CAULIFLOWER BOLOGNESE

“I want you to come watch the movie with us ON the couch, not be in the kitchen!”

I’ve been filling out this one-question-a-day journals for moms that I received for Christmas. It records a little thought or memory over the last year, and then starts again, so you can see how your answers change over a few years. One of the recent ones, prompted me to jot notes about what I am learning as a mom, and I found the question so general I was basically annoyed. I am a romantic, and also wildly pragmatic. In the span of a day I can tear up over the depths of love I feel for my kids, and also wish for them to have a mute button. We all have worlds within us; mothering pushing me into the corners of myself I am sometimes proud of or other corners ashamed of, but am I learning? Yes, every single day. Sometimes in the moment and other times after a particular season. But in 2021, my answer in the bullet journal was that I see my kids are wanting me to play with them. They aren’t registering all the service and shuttling and laundry and what it takes to pull off a week, they just want to play WITH me. It’s natural for me to move within lists and tasks and responsibilities and hustling, but playing is something I have to pay attention to. For them and for me. We usually do a family movie on Friday nights and my son (6.5), see quote above, pointed out that I don’t actually watch the movie, I tinker in the kitchen and he wants me in the couch cuddle. Flattered, and found out that I’d rather make granola than watch The Croods 🙂 So from annoyed, to passing on the question to fellow parents, what are you learning? Try not to be annoyed. Maybe circle back to it.

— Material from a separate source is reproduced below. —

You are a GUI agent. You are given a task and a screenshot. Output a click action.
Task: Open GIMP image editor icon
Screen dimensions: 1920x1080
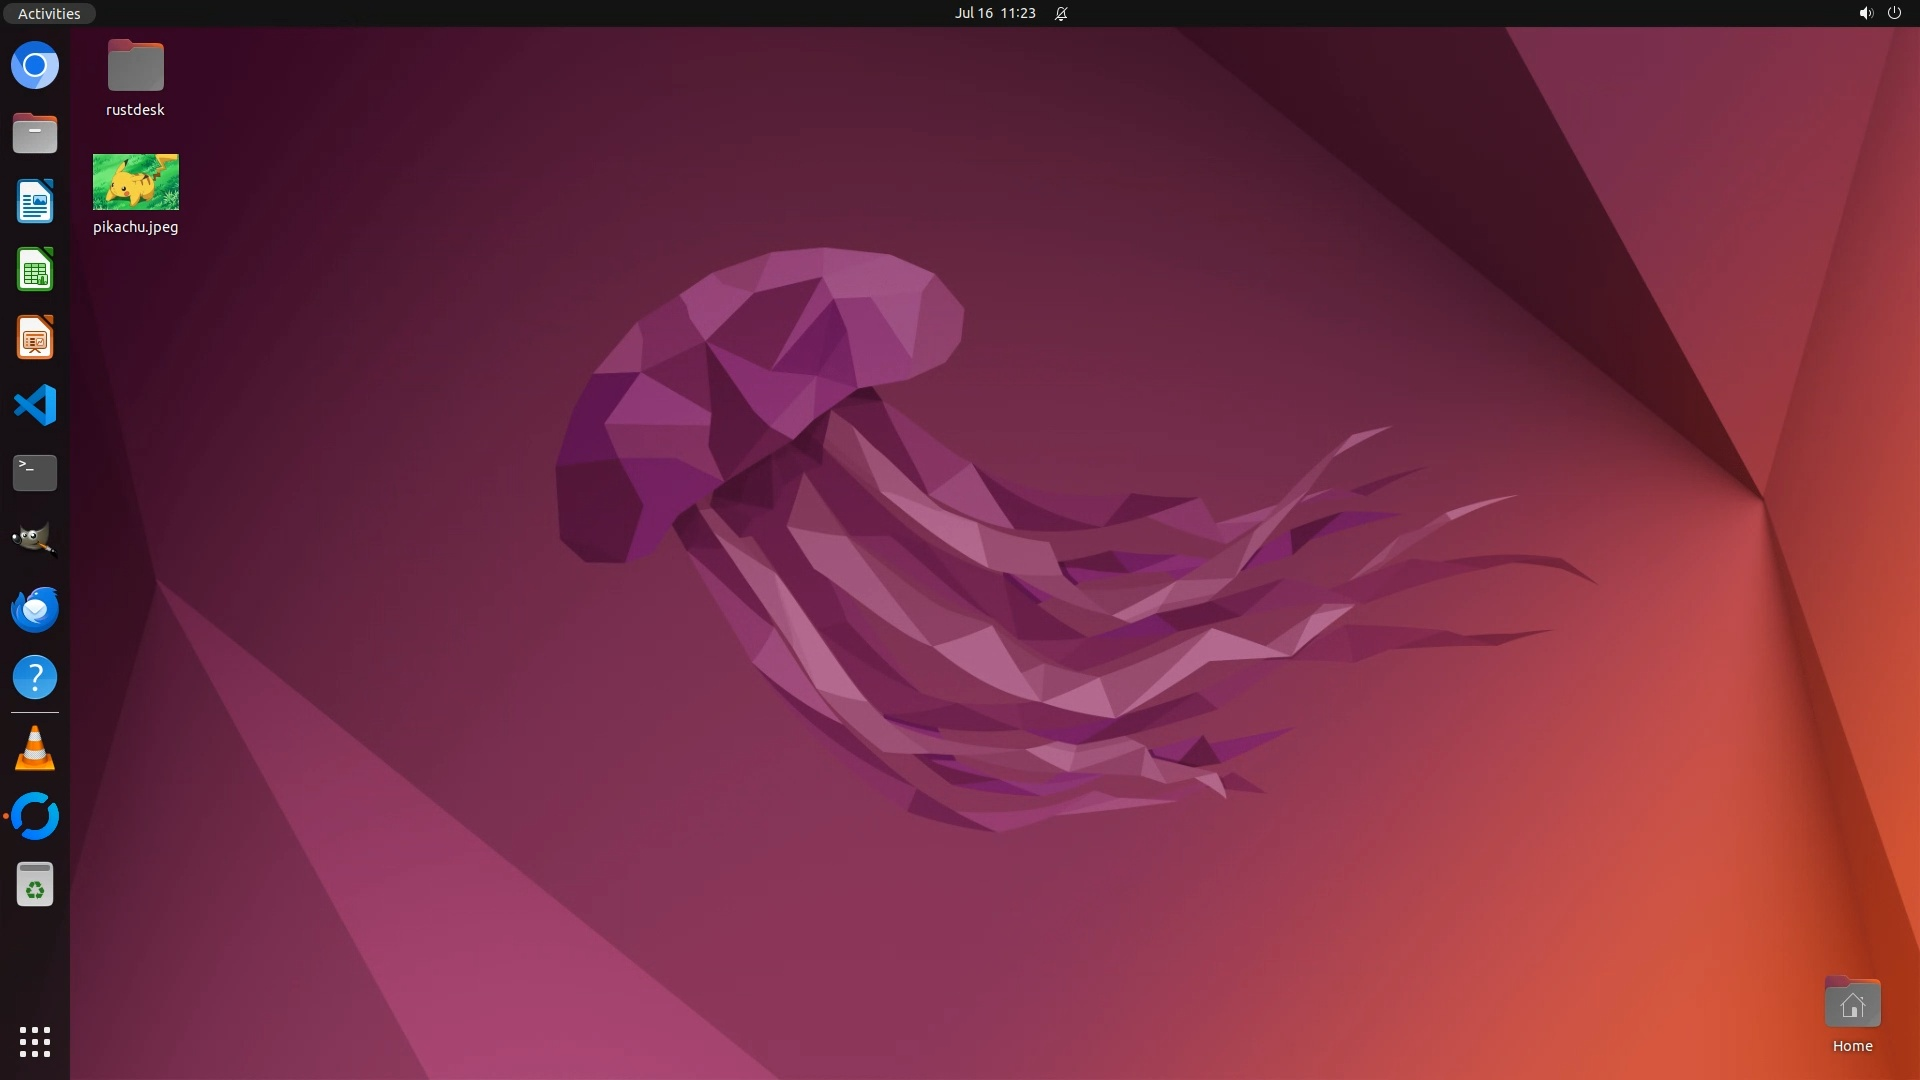(35, 540)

I published this recipe over on SKCC a few weeks ago and wanted it to live here. We’re trying to find more family-friendly vegetarian recipes (it’s easy for me to fill up on roasted veggies and big salads, not so much for the kids). This batch lasts us two meals – once with noodles, maybe half zoodles, and the second round on toast or english muffins with cheese melted on top, like a pizza sort of thing? It freezes well and is great to deliver to new parents.

CAULIFLOWER BOLOGNESE

Serves 6

Ingredients

2 Tbsp. of extra virgin olive oil
1 small yellow onion – roughly chopped
3 cloves of garlic
sea salt to taste
pepper to taste
1 head of cauliflower (about ¾ lb. or 12 oz. riced)
1/2 cup of raw walnuts pieces
1/2 tsp. of Italian seasoning
1/2 tsp. of fennel seeds – crushed
2 Tbsp. of tomato paste
2 Tbsp. of balsamic vinegar
1/2 cup of red wine (or broth of any sort, and double the vinegar to mimic the wine’s acidity)
28 oz. of canned, crushed tomatoes
1/2 cup of red lentils
red pepper flake to taste

For serving

12 oz. of pasta or choice, zoodles, etc.
parmesan
fresh, torn basil

Directions

In a large Dutch-oven or stockpot, heat the olive oil over medium low heat.

In a food processor, pulse the onion and garlic into smaller bits. Add them to the pot with a big pinch of salt and pepper. Sauté to soften, about 3 minutes.

Pulse up the cauliflower florets to get a rice-like texture. Add the riced-cauliflower to the pot and sauté to soften, about 5 minutes.

Pulse the walnuts in the processor and add those to the pot along with the Italian seasoning, fennel seed, another few generous pinches of salt and pepper, tomato paste and balsamic vinegar. Sauté until fragrant.

Add the red wine, cook about 3 minutes, then add the crushed tomatoes, ½ cup water, lentils, pinch of pepper flakes and stir to combine. Turn the heat to low, put the cover ajar and let it simmer gently for 30-35 minutes. Turn off the heat, taste for seasoning and adjust.

Cook your pasta or zoodles according to instructions. Top with cauli Bolognese, grated cheese, fresh basil and enjoy!

The Bolognese will keep in the fridge for a week and can be frozen for a few months.